Friday, March 22, 2019

Non-fiction: Review of The Spy and the Traitor by Ben Macintyre


The lives of spies and double-agents are the stuff of good cinema for the majority of people. Based on its very nature, it’s rare that espionage news with real-world import leaks into the public eye. Kim Philby or Mata Hari might be names known by a few, but certainly James Bond comes more readily to mind for the overwhelming majority. It’s thus that the average person has little knowledge of real international intelligence. Pulling together what he believes to be The Greatest Espionage Story of the Cold War, Ben Macintyre’s 2018 The Spy and the Traitor tells the real life story of Oleg Gordievsky. Romance, drama, escape—Mr. Bond could not do any better.

Born into a KGB family (his father an administrator in Moscow and his brother an undercover international spy), Oleg Gordievsky would go on to follow in their footsteps. Trouble is, his own political views would get in the way. Stationed in Copenhagen early in his career, the difference in quality of life was too much for him to handle. Life in the West, with its freedom of speech, free market, and lack of paranoia were far more to not only his personal philosophy, but also what he believed was good for Russian people. Contacted by a British secret service agent soon thereafter, The Spy and the Traitor is Gordievsky’s absolutely amazing story.


Like a le Carre novel in real life, Gordievsky’s tale could not be more full of drama. From clandestine rendezvouses to near-miss escapes, brutal interrogations to the most dangerous of lies, if anything but the Cold War were happening things might be considered normal. But put Gordievsky’s life in the context of continual nuclear threat and the most tense international rivalry the world has ever seen, and Gordievsky is lucky not to have had a heart attack or a more severe drinking problem.

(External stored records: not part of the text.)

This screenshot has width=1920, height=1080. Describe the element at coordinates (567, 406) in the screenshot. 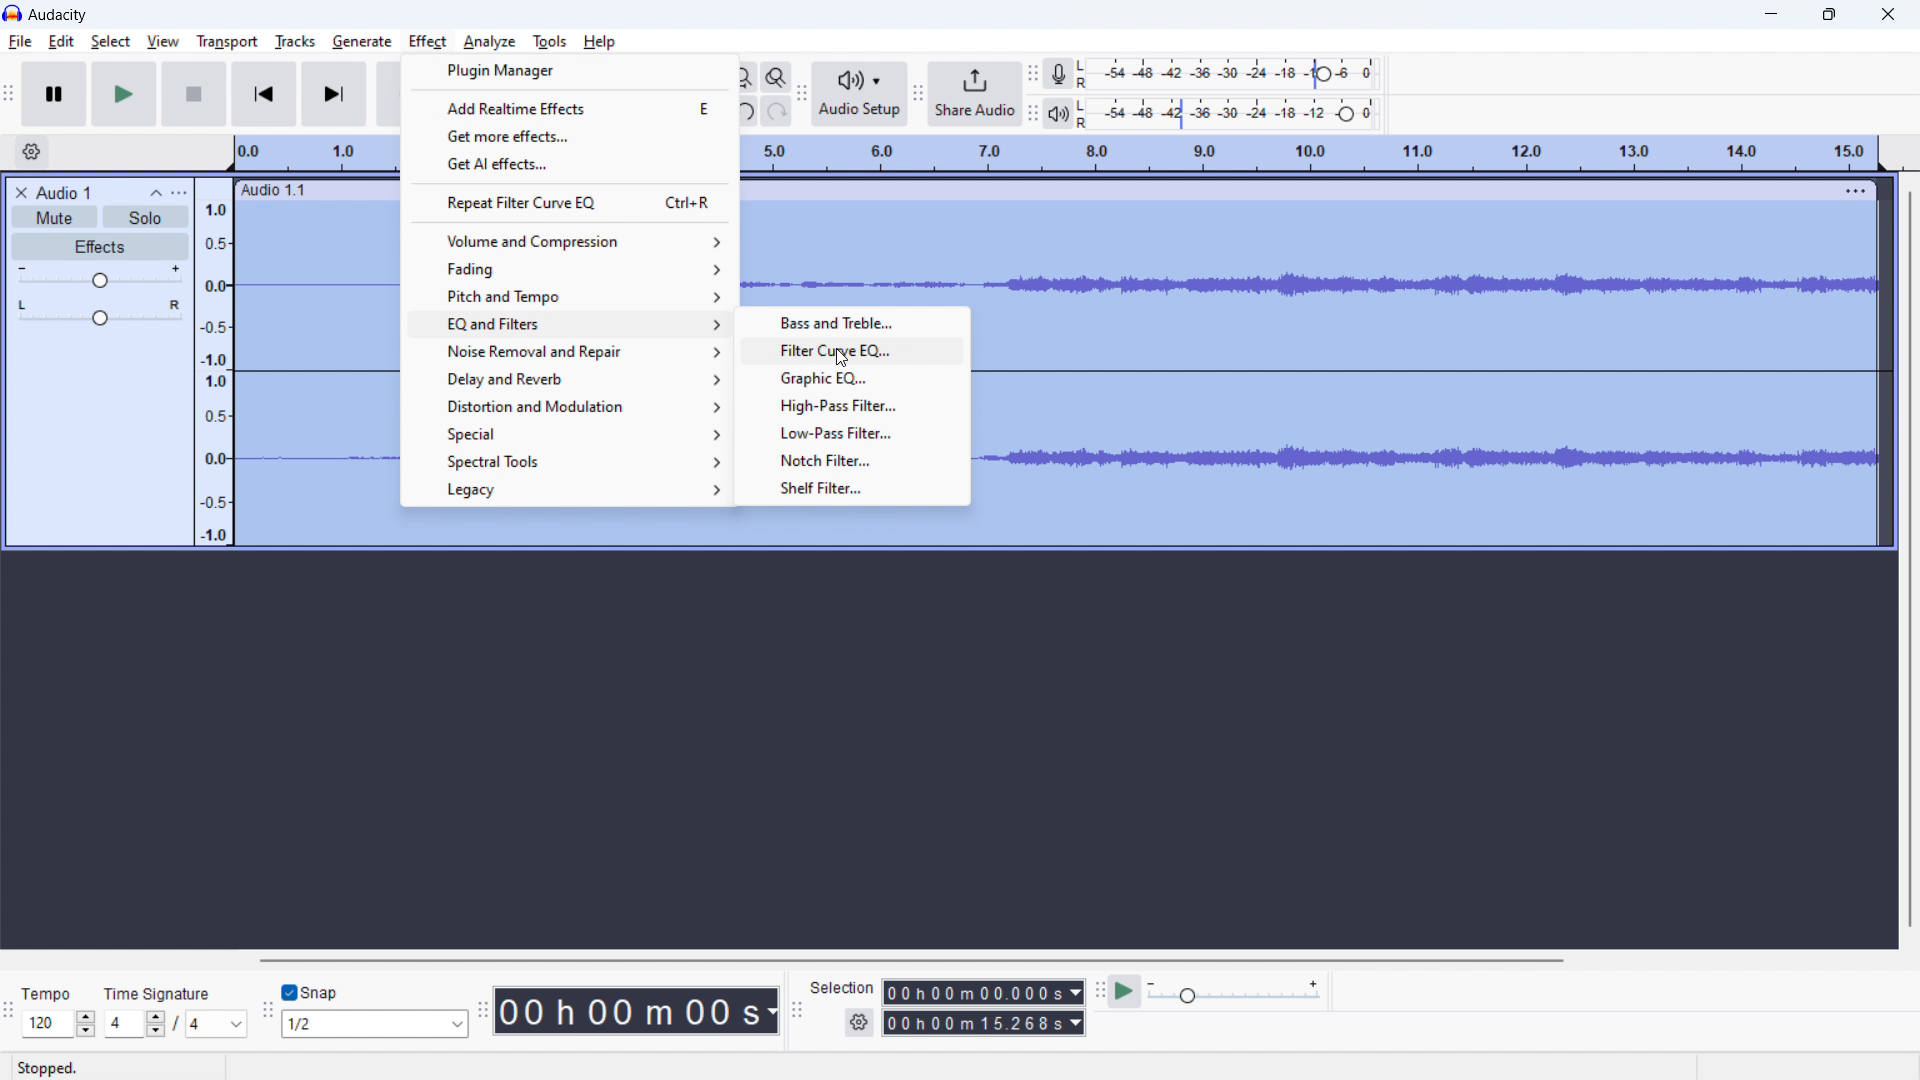

I see `distortion and modulation` at that location.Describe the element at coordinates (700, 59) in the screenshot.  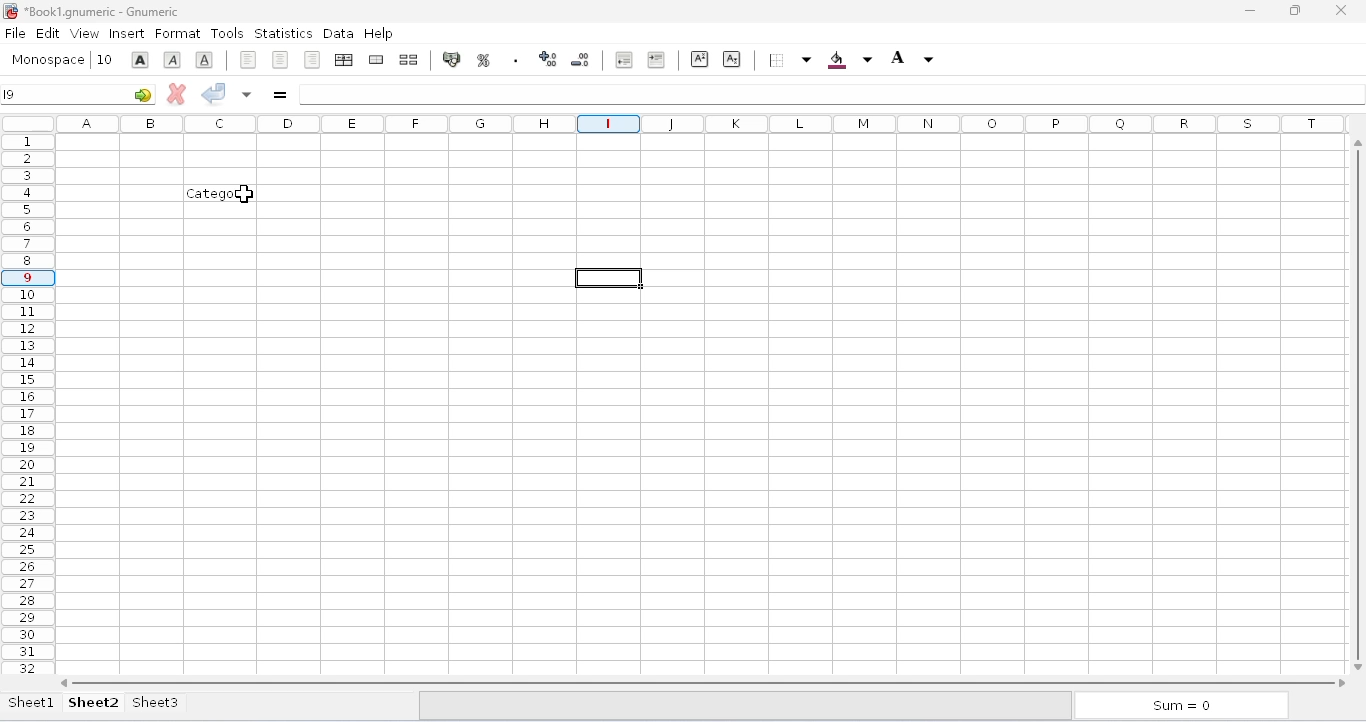
I see `superscript` at that location.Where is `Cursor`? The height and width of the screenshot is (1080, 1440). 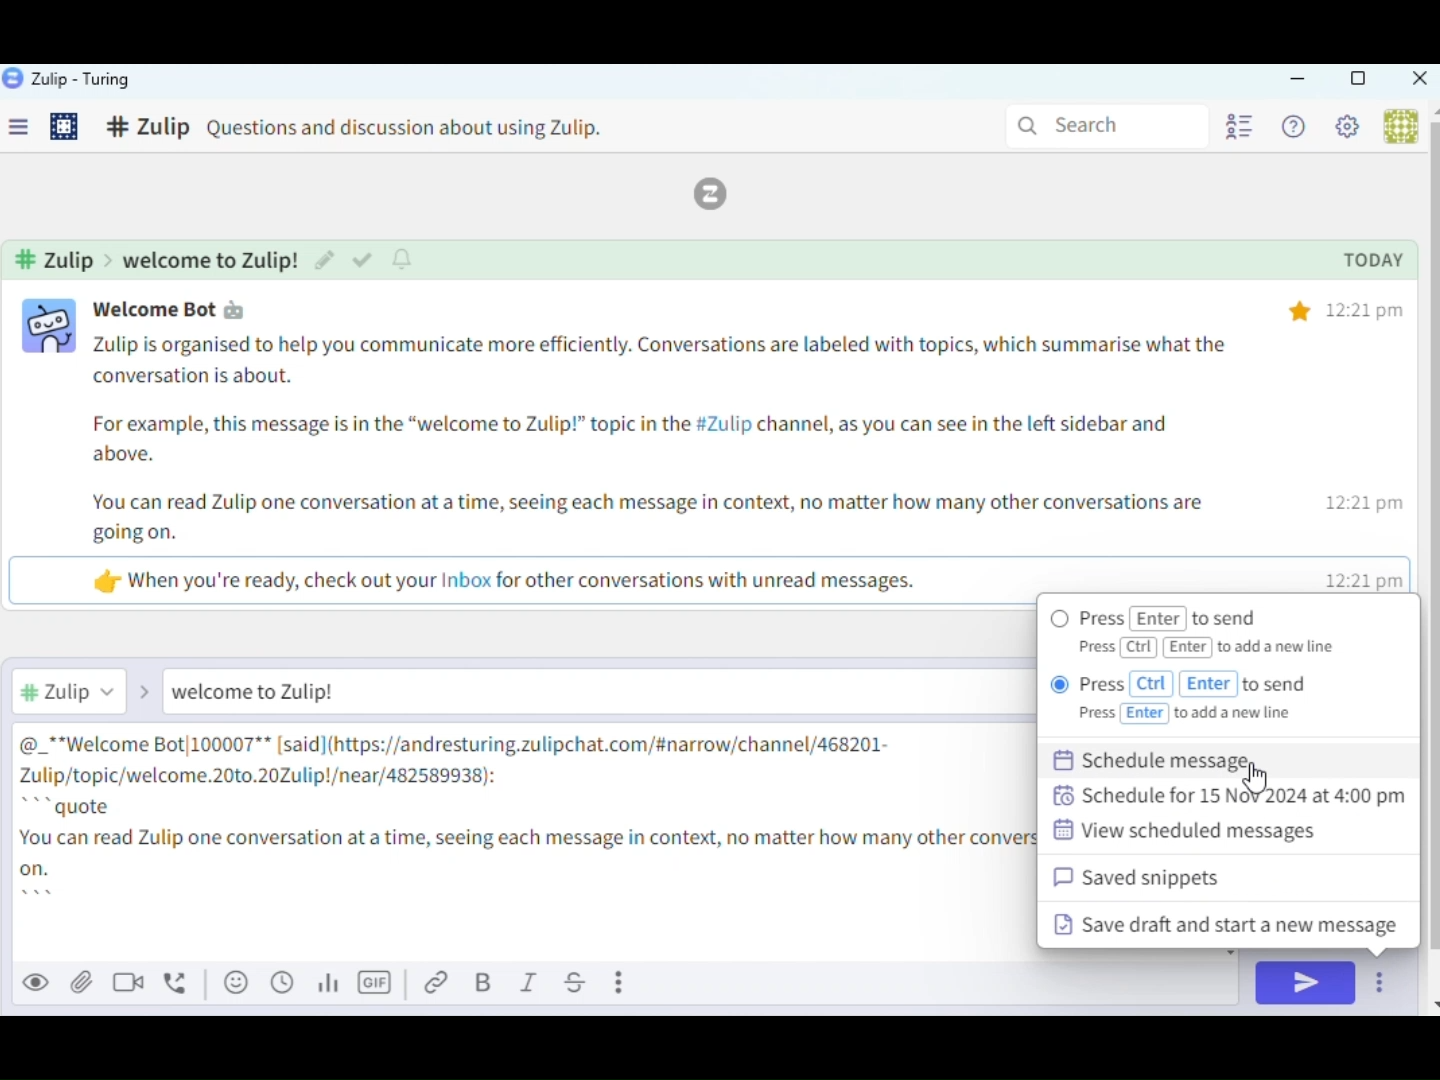 Cursor is located at coordinates (1263, 775).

If you’re looking for a spy story made all the more striking for its real-world occurrence, look no further than The Spy and the Traitor. Macintyre teasing out the important information, nicely framing scenarios, and filling the reader in on relevant bits of historical context that influenced the situation at hand, it is an informative, well-paced, fact-based account of a Russian spy’s decades of assistance to the West, and the price he paid. Biographies rarely come more exciting, but I’m not sure Gordievsky would say the same.